Prof. Stritmeyer Reviews Shapiro's Contested Will

Readers have probably heard of the new book "Contested Will" by James Shapiro. But they are less likely to have read any reviews of it by non-mainstream reviewers that have not studied the authorship literature. So here's a link to a review by an Oxfordian researcher. Plus I'm adding an excerpt below it.

http://shake-speares-bible.com/2010/04/18/james-shapiro-and-the-notorious-hyphen/


Excerpt:
While the name as it appears in that context seems to reassuringly connect the author with the flesh-and-blood Henry Wriostheley, stabilizing our preconceptions about the author and his milieu, the appearance in Avisa seems more inclined to induce vertigo than complacency in the average Stratfordian college professor.

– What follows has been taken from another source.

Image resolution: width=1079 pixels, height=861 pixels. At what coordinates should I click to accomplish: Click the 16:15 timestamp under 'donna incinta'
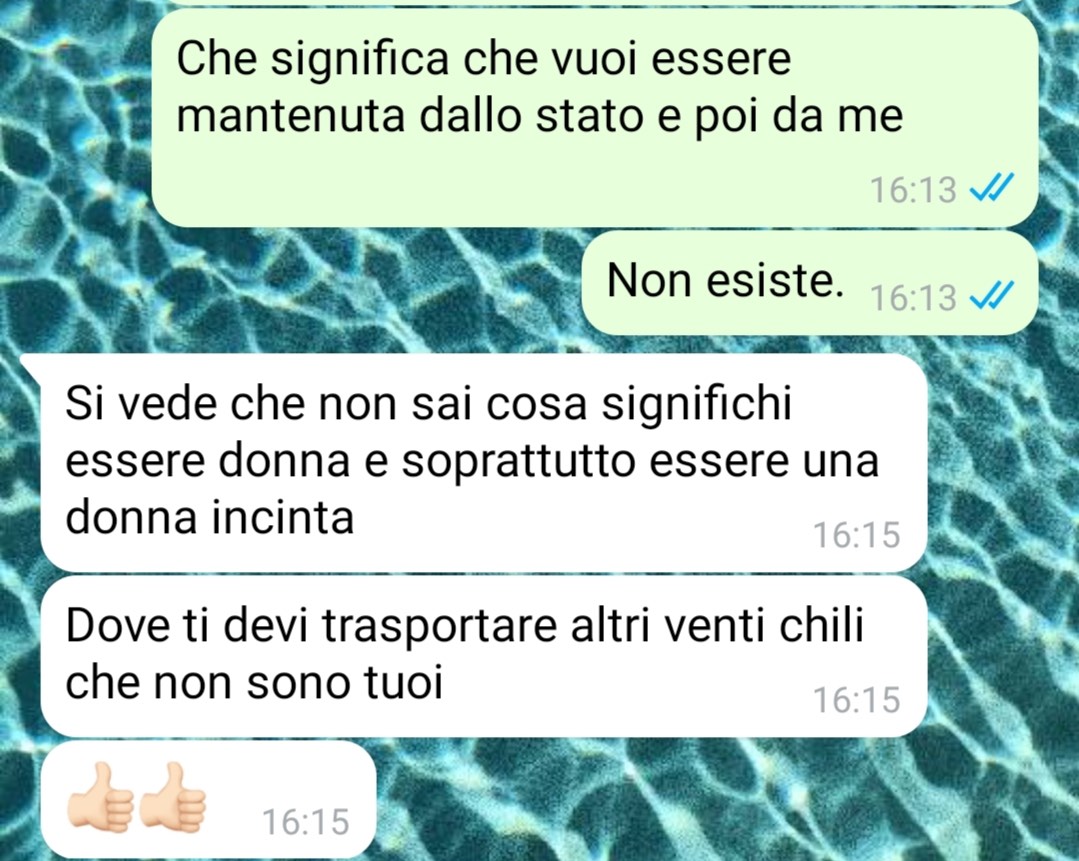[x=857, y=535]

Though Collatine haue deerely bought,
To high renowne, a lasting life,
And found, that most in vaine haue shought,
To haue a Faire, and Constant wife,
   Yet Tarquyne pluckt his glistering grape,
   And Shake-speare, paints poore Lucrece rape.

Verses from the 1594 Willobie His Avisa, showing the first ever instance of the name "Shake-speare" hyphenated. Note the Roman type.

Not only is the name hyphenated here,  for the first time, but it appears in a pseudonymous publication. Moreover, the close reader will notice that the logic of the passage associates “Shake-speare,” by parallelism, with a fictional character in his own poem – the rapist Tarquin, who steals the jewel of Lucrece’s female honor while her husband, Collatine, is off sporting about in Italy (I refer to RL, 106-112).

Have we just run smack dab into our first good clue that Elizabethans could read, god forbid, allegorically?

Could this association between Tarquin and “Shake-speare” have meant something?

Hold that thought – we’ll fish in that stream another day. For now, let’s just note this in passing: for Stratfordians, this is not a propitious moment. No wonder they’d prefer to just sing the chorus to Shapiro’s convenient fiction about the origins of the hyphen.

There is another, more subtle problem here.

In Avisa the hyphenated name is not, as Shapiro’s theory requires us to predict, italicized. It is also spelled with the –e- after the k.

This is more bad news for Shapiro’s credibility.